== Your task ==
Each record should be reproduced exactly.

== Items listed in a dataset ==
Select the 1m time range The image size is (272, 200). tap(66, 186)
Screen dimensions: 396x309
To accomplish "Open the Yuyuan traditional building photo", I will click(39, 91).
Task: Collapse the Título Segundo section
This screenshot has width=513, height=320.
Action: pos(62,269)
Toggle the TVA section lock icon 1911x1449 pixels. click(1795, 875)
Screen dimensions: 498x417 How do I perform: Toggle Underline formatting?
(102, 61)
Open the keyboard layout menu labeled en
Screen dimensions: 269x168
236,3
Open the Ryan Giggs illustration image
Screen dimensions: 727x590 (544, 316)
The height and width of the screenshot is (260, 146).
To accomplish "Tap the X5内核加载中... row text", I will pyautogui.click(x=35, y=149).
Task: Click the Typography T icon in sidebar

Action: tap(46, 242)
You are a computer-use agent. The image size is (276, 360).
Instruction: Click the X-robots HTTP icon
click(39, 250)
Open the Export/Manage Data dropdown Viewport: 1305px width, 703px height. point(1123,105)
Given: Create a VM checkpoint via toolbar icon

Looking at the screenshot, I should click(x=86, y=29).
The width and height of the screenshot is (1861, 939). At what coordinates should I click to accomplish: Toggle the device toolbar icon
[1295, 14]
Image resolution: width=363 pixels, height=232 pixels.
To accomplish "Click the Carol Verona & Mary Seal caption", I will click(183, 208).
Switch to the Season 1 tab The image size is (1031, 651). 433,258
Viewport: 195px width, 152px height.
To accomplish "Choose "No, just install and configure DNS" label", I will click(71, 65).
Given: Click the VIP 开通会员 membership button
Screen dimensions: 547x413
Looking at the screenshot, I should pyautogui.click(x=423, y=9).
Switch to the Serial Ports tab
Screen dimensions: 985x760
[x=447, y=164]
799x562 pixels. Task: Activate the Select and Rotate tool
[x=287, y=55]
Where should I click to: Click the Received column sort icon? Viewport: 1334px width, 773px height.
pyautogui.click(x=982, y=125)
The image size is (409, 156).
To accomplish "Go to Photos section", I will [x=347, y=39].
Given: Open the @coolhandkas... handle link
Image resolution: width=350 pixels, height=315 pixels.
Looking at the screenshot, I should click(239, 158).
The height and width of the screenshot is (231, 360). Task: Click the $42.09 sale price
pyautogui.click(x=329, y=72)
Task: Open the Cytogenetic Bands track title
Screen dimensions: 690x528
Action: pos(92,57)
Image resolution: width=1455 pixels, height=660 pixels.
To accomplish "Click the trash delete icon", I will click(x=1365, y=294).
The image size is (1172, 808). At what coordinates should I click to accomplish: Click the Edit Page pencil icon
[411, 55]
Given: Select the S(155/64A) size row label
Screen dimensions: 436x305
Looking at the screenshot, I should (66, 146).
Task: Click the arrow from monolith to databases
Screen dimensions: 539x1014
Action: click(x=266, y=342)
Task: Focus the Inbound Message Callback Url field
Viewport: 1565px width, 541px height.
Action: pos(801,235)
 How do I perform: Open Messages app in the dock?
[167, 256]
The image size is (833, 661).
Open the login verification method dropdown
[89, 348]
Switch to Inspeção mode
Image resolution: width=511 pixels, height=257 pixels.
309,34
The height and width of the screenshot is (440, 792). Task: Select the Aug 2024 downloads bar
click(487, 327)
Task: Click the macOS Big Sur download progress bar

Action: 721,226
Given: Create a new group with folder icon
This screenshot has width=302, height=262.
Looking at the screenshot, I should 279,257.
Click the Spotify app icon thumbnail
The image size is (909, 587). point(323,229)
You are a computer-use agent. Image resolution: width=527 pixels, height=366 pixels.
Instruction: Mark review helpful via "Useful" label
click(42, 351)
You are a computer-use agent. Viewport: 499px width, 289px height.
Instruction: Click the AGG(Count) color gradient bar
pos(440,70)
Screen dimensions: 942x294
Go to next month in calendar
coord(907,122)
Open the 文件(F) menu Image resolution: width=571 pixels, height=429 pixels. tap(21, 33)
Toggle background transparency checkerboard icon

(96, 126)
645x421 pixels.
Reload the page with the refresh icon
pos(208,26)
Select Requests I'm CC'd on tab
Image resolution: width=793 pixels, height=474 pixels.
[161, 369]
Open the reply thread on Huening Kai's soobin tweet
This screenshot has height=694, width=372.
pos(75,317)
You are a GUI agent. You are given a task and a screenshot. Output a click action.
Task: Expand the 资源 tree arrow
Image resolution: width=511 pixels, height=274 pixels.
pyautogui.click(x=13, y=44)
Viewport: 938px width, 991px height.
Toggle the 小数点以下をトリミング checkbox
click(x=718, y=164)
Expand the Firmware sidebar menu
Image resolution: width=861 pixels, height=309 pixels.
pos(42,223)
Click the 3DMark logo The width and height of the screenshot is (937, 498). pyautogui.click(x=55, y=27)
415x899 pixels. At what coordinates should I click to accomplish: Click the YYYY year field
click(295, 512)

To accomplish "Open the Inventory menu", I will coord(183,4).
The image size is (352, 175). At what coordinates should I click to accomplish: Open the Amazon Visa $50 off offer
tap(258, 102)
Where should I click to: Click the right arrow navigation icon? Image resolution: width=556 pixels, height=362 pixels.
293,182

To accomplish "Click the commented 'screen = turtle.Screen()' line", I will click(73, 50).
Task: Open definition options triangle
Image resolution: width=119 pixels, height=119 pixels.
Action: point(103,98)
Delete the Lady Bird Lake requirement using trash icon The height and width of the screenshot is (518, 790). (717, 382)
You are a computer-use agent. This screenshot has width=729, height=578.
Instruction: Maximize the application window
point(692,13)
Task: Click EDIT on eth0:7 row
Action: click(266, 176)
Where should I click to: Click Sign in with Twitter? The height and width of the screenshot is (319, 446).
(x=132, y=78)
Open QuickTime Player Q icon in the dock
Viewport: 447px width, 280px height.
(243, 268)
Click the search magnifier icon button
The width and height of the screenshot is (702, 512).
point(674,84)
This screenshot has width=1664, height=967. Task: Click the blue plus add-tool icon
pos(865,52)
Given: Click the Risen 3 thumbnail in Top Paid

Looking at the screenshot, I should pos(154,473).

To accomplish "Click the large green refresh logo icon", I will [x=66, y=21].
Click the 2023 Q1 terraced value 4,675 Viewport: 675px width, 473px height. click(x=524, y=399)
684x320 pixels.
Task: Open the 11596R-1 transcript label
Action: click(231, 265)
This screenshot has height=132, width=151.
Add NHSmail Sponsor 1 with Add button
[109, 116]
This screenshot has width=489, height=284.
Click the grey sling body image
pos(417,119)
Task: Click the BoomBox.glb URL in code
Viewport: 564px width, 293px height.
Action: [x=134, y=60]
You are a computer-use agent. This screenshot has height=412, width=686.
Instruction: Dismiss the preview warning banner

== Answer to this problem ==
Select the 1m time range The image size is (272, 200). tap(66, 186)
Screen dimensions: 396x309
To accomplish "Open the Yuyuan traditional building photo", I will click(39, 91).
Task: Collapse the Título Segundo section
This screenshot has width=513, height=320.
Action: pos(62,269)
Toggle the TVA section lock icon 1911x1449 pixels. click(1795, 875)
Screen dimensions: 498x417 How do I perform: Toggle Underline formatting?
(102, 61)
Open the keyboard layout menu labeled en
Screen dimensions: 269x168
236,3
Open the Ryan Giggs illustration image
Screen dimensions: 727x590 (544, 316)
The height and width of the screenshot is (260, 146).
To accomplish "Tap the X5内核加载中... row text", I will pyautogui.click(x=35, y=149).
Task: Click the Typography T icon in sidebar

Action: tap(46, 242)
You are a computer-use agent. The image size is (276, 360).
Instruction: Click the X-robots HTTP icon
click(39, 250)
Open the Export/Manage Data dropdown Viewport: 1305px width, 703px height. point(1123,105)
Given: Create a VM checkpoint via toolbar icon

Looking at the screenshot, I should click(x=86, y=29).
The width and height of the screenshot is (1861, 939). At what coordinates should I click to accomplish: Toggle the device toolbar icon
[1295, 14]
Image resolution: width=363 pixels, height=232 pixels.
To accomplish "Click the Carol Verona & Mary Seal caption", I will click(183, 208).
Switch to the Season 1 tab The image size is (1031, 651). 433,258
Viewport: 195px width, 152px height.
To accomplish "Choose "No, just install and configure DNS" label", I will click(71, 65).
Given: Click the VIP 开通会员 membership button
Screen dimensions: 547x413
Looking at the screenshot, I should pyautogui.click(x=423, y=9).
Switch to the Serial Ports tab
Screen dimensions: 985x760
[x=447, y=164]
799x562 pixels. Task: Activate the Select and Rotate tool
[x=287, y=55]
Where should I click to: Click the Received column sort icon? Viewport: 1334px width, 773px height.
pyautogui.click(x=982, y=125)
The image size is (409, 156).
To accomplish "Go to Photos section", I will [x=347, y=39].
Given: Open the @coolhandkas... handle link
Image resolution: width=350 pixels, height=315 pixels.
Looking at the screenshot, I should click(239, 158).
The height and width of the screenshot is (231, 360). Task: Click the $42.09 sale price
pyautogui.click(x=329, y=72)
Task: Open the Cytogenetic Bands track title
Screen dimensions: 690x528
Action: pos(92,57)
Image resolution: width=1455 pixels, height=660 pixels.
To accomplish "Click the trash delete icon", I will click(x=1365, y=294).
The image size is (1172, 808). At what coordinates should I click to accomplish: Click the Edit Page pencil icon
[411, 55]
Given: Select the S(155/64A) size row label
Screen dimensions: 436x305
Looking at the screenshot, I should (66, 146).
Task: Click the arrow from monolith to databases
Screen dimensions: 539x1014
Action: click(x=266, y=342)
Task: Focus the Inbound Message Callback Url field
Viewport: 1565px width, 541px height.
Action: pos(801,235)
 How do I perform: Open Messages app in the dock?
[167, 256]
The image size is (833, 661).
Open the login verification method dropdown
[89, 348]
Switch to Inspeção mode
Image resolution: width=511 pixels, height=257 pixels.
309,34
The height and width of the screenshot is (440, 792). Task: Select the Aug 2024 downloads bar
click(487, 327)
Task: Click the macOS Big Sur download progress bar

Action: 721,226
Given: Create a new group with folder icon
This screenshot has width=302, height=262.
Looking at the screenshot, I should 279,257.
Click the Spotify app icon thumbnail
The image size is (909, 587). point(323,229)
You are a computer-use agent. Image resolution: width=527 pixels, height=366 pixels.
Instruction: Mark review helpful via "Useful" label
click(42, 351)
You are a computer-use agent. Viewport: 499px width, 289px height.
Instruction: Click the AGG(Count) color gradient bar
pos(440,70)
Screen dimensions: 942x294
Go to next month in calendar
coord(907,122)
Open the 文件(F) menu Image resolution: width=571 pixels, height=429 pixels. tap(21, 33)
Toggle background transparency checkerboard icon

(96, 126)
645x421 pixels.
Reload the page with the refresh icon
pos(208,26)
Select Requests I'm CC'd on tab
Image resolution: width=793 pixels, height=474 pixels.
[161, 369]
Open the reply thread on Huening Kai's soobin tweet
This screenshot has height=694, width=372.
pos(75,317)
You are a GUI agent. You are given a task and a screenshot. Output a click action.
Task: Expand the 资源 tree arrow
Image resolution: width=511 pixels, height=274 pixels.
pyautogui.click(x=13, y=44)
Viewport: 938px width, 991px height.
Toggle the 小数点以下をトリミング checkbox
click(x=718, y=164)
Expand the Firmware sidebar menu
Image resolution: width=861 pixels, height=309 pixels.
pos(42,223)
Click the 3DMark logo The width and height of the screenshot is (937, 498). pyautogui.click(x=55, y=27)
415x899 pixels. At what coordinates should I click to accomplish: Click the YYYY year field
click(295, 512)

To accomplish "Open the Inventory menu", I will coord(183,4).
The image size is (352, 175). At what coordinates should I click to accomplish: Open the Amazon Visa $50 off offer
tap(258, 102)
Where should I click to: Click the right arrow navigation icon? Image resolution: width=556 pixels, height=362 pixels.
293,182

To accomplish "Click the commented 'screen = turtle.Screen()' line", I will click(73, 50).
Task: Open definition options triangle
Image resolution: width=119 pixels, height=119 pixels.
Action: point(103,98)
Delete the Lady Bird Lake requirement using trash icon The height and width of the screenshot is (518, 790). (717, 382)
You are a computer-use agent. This screenshot has width=729, height=578.
Instruction: Maximize the application window
point(692,13)
Task: Click EDIT on eth0:7 row
Action: click(266, 176)
Where should I click to: Click Sign in with Twitter? The height and width of the screenshot is (319, 446).
(x=132, y=78)
Open QuickTime Player Q icon in the dock
Viewport: 447px width, 280px height.
(243, 268)
Click the search magnifier icon button
The width and height of the screenshot is (702, 512).
point(674,84)
This screenshot has width=1664, height=967. Task: Click the blue plus add-tool icon
pos(865,52)
Given: Click the Risen 3 thumbnail in Top Paid

Looking at the screenshot, I should pos(154,473).

To accomplish "Click the large green refresh logo icon", I will [x=66, y=21].
Click the 2023 Q1 terraced value 4,675 Viewport: 675px width, 473px height. click(x=524, y=399)
684x320 pixels.
Task: Open the 11596R-1 transcript label
Action: click(231, 265)
This screenshot has height=132, width=151.
Add NHSmail Sponsor 1 with Add button
[109, 116]
This screenshot has width=489, height=284.
Click the grey sling body image
pos(417,119)
Task: Click the BoomBox.glb URL in code
Viewport: 564px width, 293px height.
Action: [x=134, y=60]
You are a computer-use agent. This screenshot has height=412, width=686.
Instruction: Dismiss the preview warning banner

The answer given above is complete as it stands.